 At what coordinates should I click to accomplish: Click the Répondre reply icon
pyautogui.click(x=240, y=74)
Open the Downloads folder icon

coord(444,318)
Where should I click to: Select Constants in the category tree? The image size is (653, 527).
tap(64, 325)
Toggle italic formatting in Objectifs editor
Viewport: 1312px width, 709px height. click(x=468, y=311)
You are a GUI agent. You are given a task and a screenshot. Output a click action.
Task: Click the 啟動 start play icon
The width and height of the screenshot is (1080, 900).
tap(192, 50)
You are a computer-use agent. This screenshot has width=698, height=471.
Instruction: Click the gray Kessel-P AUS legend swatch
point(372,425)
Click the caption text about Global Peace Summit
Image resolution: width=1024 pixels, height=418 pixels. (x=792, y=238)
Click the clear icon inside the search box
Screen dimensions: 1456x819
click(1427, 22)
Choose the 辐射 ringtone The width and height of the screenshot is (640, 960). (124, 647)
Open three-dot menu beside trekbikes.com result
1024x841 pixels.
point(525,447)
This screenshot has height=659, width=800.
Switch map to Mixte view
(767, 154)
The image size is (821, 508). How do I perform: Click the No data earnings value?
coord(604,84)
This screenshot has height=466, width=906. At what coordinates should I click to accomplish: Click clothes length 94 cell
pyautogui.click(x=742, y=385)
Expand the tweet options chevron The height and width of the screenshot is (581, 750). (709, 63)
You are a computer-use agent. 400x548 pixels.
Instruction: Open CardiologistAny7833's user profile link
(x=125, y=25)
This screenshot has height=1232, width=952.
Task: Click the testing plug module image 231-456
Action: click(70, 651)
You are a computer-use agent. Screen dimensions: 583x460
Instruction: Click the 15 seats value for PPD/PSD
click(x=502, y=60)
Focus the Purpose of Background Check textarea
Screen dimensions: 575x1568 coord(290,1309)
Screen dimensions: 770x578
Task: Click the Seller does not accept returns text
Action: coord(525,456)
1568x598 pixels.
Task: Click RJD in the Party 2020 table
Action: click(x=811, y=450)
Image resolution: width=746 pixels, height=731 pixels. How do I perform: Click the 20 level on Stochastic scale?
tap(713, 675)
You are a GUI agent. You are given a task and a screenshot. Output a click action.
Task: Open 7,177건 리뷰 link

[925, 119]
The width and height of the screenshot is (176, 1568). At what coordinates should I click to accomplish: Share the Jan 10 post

━━━━━━━━

**PROBLEM REQUIREMENTS:**
An exact repetition of the data above is all that is needed.

**SOLVED EXERCISE:**
 At what coordinates should I click to accomplish: Click the Répondre reply icon
pyautogui.click(x=240, y=74)
Open the Downloads folder icon

coord(444,318)
Where should I click to: Select Constants in the category tree? The image size is (653, 527).
tap(64, 325)
Toggle italic formatting in Objectifs editor
Viewport: 1312px width, 709px height. click(x=468, y=311)
You are a GUI agent. You are given a task and a screenshot. Output a click action.
Task: Click the 啟動 start play icon
The width and height of the screenshot is (1080, 900).
tap(192, 50)
You are a computer-use agent. This screenshot has width=698, height=471.
Instruction: Click the gray Kessel-P AUS legend swatch
point(372,425)
Click the caption text about Global Peace Summit
Image resolution: width=1024 pixels, height=418 pixels. (x=792, y=238)
Click the clear icon inside the search box
Screen dimensions: 1456x819
click(1427, 22)
Choose the 辐射 ringtone The width and height of the screenshot is (640, 960). (124, 647)
Open three-dot menu beside trekbikes.com result
1024x841 pixels.
point(525,447)
This screenshot has height=659, width=800.
Switch map to Mixte view
(767, 154)
The image size is (821, 508). How do I perform: Click the No data earnings value?
coord(604,84)
This screenshot has height=466, width=906. At what coordinates should I click to accomplish: Click clothes length 94 cell
pyautogui.click(x=742, y=385)
Expand the tweet options chevron The height and width of the screenshot is (581, 750). (709, 63)
You are a computer-use agent. 400x548 pixels.
Instruction: Open CardiologistAny7833's user profile link
(x=125, y=25)
This screenshot has height=1232, width=952.
Task: Click the testing plug module image 231-456
Action: click(70, 651)
You are a computer-use agent. Screen dimensions: 583x460
Instruction: Click the 15 seats value for PPD/PSD
click(x=502, y=60)
Focus the Purpose of Background Check textarea
Screen dimensions: 575x1568 coord(290,1309)
Screen dimensions: 770x578
Task: Click the Seller does not accept returns text
Action: coord(525,456)
1568x598 pixels.
Task: Click RJD in the Party 2020 table
Action: click(x=811, y=450)
Image resolution: width=746 pixels, height=731 pixels. How do I perform: Click the 20 level on Stochastic scale?
tap(713, 675)
You are a GUI agent. You are given a task and a screenshot. Output a click action.
Task: Open 7,177건 리뷰 link

[925, 119]
The width and height of the screenshot is (176, 1568). At what coordinates should I click to accomplish: Share the Jan 10 post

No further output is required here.